Maybe the problem is not capitalism, or a failure of the "free market" economy, but the failure of political interference in a free market economy. Congress passed legislation, signed by Carter, like the Community Reinvestment Act, which gave community activists and organizers the right to stop a banks growth if the bank didn't make loans available to unqualified borrowers. This legislation forced banks to lend to uncreditworthy borrowers, mostly in minority areas. Banks were forced to give loans to people with bad histories of creit because of policies like this, which specifically stipulated that "a banks activities must help meet the credit needs of the local communities in which the banks are chartered," otherwise those banks wouldn't be able to expand lending, add new branches, or merge with other companies. Congress did this to increase homeownership and make credit more available to minorities and the poor. They thought the loans would be paid off when rising home values led borrowers to access their equity through refinancing, while others sold and moved up.

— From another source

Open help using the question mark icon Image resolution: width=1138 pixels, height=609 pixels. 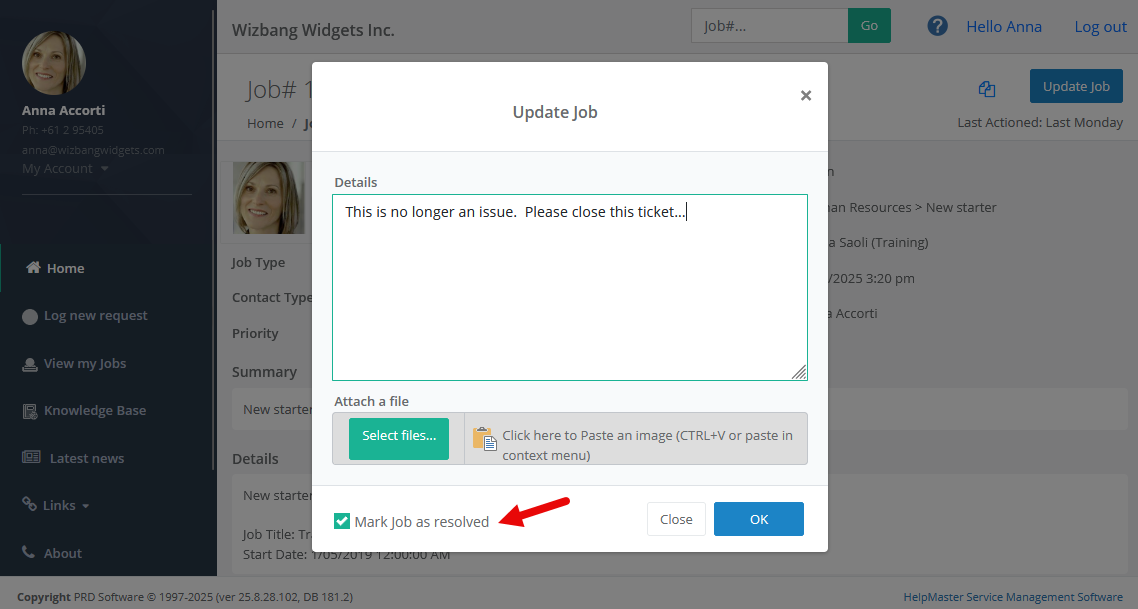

However, this didn't happen.
Banks knew that the majority of these loans would fail, but it was the price they had to pay in order for their bank to expand and grow. By doing this, banks did overleverage and take risks they shouldn't have, but you could say it wasn't all from greed or untrustworthy lenders, instead it was also brought about through political pressure. Basically, banks didn't necessarily want to give loans to people who couldn't afford them, but politicans told them to to give the loans to minorities. The number of mortgages extended to Hispanic applicants jumped by 87.2 % from 1993 to 1998, according to Harvard University's Joint Center for Housing Studies. During that same period the number of African Americans who got mortgages to buy a home increased by 71.9 % and the number of Asian Americans by 46.3 %.
The banks who didn't give out more loans to minorities were seen as racist, as evident in the CRA ratings, which measured how diverse a bank's portfolio is. In July 1999, the Department of Housing and Urban Development proposed that by the year 2001, 50 % of Fannie Mae's and Freddie Mac's portfolio be made up of loans to low and moderate-income borrowers. In 1998 alone, 44 % of the loans Fannie Mae purchased were from these groups. So loans was given under political pressure and millions of these loans, as predicted, failed. Now we are in the situation we are in today.
It should also be noted that in 1992 President Clinton pushed for more rules requiring lenders to give loans to unqualified borrowers. In 1993, President Clinton's comptroller of the currency, Eugene Ludwig, told the Senate Banking Committee that "We have to use every means at our disposal to end discrimination and to end it as quickly as possible," in response to the administration's suport for this practice. So in the name of diversity, banks made a huge amount of loans that would otherwise not been made. Because of Congress's support, loans increased from $35 billion in loans in 1994, to $1 trillion by 2008.
In 2003 President Bush recomended a significant reglatory overhaul in the housing finance industry, but the democrat controlled Congress stopped him. One democrat, Rep. Baney Frank, with strong ties to Fannie Mae and Freddie Mac went so far as to say "Fannie Mae and Freddie Mac are not facing any kind of financial crisis" and that"the more people exaggerate these problems, the more pressure there is on the companies, and therefore the less we will see in affordable housing." During this time, Fannie and Freddie grew heavily involved in "community development," giving money to local housing rights groups and trying to avoid groups, such as ACORN, for whom Obama once worked for in Chicago, who went after banks to make these loans.
Since 1989, Fannie Mae and and Freddie Mac have spent an estimated $140 million on lobbying in Washington. They contributed millions to politicians, mostly Democrats, including Senator Chris Dodd (No. 1 recipient) and Barack Obama (No. 3 recipient). This is why warnings, such as the 2005 warning by John McCain, and even attempted legislature by Bush have failed in Congress. In 2005, McCain said "If Congress does not act American taxpayers will continue to be exposed to the enormous risk that Fannie Mae and Freddie Mac pose to the housing market, the overall financial system and the economy as a whole." Too bad no one listened to him.